• Task brief:
For each line below that contains the word "computer", make a copy.

(Given entries)

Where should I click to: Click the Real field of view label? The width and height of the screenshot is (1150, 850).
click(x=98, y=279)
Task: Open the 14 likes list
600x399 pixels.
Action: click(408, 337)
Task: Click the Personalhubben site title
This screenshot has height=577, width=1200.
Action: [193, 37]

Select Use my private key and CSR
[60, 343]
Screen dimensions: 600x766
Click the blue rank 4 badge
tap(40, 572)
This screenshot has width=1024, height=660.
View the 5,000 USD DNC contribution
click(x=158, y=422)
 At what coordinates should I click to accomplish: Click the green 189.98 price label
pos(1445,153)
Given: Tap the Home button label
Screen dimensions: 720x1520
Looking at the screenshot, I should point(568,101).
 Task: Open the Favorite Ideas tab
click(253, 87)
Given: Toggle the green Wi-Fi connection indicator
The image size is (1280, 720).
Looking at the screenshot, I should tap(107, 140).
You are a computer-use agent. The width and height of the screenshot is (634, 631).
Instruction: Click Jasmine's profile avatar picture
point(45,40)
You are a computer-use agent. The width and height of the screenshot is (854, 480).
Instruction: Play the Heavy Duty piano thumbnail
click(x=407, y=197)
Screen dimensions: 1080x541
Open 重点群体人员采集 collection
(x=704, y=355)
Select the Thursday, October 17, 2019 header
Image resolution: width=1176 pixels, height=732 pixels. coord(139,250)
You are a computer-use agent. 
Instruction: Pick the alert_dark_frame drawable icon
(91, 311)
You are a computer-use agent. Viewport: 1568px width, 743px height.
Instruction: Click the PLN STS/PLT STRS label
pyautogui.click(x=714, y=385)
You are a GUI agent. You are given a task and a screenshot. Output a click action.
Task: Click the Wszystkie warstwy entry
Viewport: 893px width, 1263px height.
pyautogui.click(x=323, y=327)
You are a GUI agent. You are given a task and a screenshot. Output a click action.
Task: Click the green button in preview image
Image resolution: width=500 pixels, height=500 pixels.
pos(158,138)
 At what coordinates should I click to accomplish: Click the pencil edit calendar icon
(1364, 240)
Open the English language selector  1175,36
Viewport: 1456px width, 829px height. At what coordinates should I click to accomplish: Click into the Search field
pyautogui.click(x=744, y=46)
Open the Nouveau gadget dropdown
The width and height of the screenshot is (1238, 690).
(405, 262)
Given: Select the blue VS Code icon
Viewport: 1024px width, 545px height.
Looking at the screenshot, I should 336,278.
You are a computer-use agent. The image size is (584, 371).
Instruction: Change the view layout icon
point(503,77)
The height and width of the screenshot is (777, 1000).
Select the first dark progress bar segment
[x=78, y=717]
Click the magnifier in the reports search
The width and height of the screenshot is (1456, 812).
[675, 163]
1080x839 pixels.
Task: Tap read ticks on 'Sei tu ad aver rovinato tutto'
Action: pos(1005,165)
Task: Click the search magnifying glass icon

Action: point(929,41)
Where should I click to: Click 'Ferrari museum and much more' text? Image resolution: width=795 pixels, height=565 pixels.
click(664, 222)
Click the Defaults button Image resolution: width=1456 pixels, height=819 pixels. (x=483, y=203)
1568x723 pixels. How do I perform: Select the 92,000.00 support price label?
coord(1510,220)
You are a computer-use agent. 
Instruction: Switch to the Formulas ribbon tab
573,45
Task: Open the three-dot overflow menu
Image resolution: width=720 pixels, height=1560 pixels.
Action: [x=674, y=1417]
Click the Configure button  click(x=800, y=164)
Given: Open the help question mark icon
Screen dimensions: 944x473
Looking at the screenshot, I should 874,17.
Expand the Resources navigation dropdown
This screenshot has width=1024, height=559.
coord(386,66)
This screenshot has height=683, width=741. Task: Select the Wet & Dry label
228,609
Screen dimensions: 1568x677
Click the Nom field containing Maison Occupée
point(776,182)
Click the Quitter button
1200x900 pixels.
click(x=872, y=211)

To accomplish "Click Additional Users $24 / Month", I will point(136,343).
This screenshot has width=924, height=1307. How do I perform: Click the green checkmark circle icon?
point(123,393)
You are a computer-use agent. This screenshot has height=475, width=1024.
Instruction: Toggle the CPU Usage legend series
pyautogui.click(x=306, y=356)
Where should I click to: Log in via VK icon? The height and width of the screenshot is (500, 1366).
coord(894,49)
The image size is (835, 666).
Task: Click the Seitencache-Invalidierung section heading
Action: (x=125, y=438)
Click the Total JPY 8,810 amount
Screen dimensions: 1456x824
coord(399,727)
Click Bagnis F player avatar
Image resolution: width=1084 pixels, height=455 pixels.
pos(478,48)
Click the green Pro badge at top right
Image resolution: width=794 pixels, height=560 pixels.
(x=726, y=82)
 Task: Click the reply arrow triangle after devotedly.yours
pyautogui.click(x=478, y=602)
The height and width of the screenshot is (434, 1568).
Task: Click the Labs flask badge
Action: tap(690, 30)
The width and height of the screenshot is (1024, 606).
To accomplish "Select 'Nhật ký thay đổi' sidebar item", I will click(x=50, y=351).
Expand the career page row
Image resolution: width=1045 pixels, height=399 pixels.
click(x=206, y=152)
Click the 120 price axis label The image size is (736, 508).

(End Given entries)

• Final answer:
You are a computer-use agent. The width and height of the screenshot is (634, 631).
You are a computer-use agent. The width and height of the screenshot is (854, 480).
You are a computer-use agent. 
You are a computer-use agent. Viewport: 1568px width, 743px height.
You are a computer-use agent. The image size is (584, 371).
You are a computer-use agent. 
You are a computer-use agent. This screenshot has height=475, width=1024.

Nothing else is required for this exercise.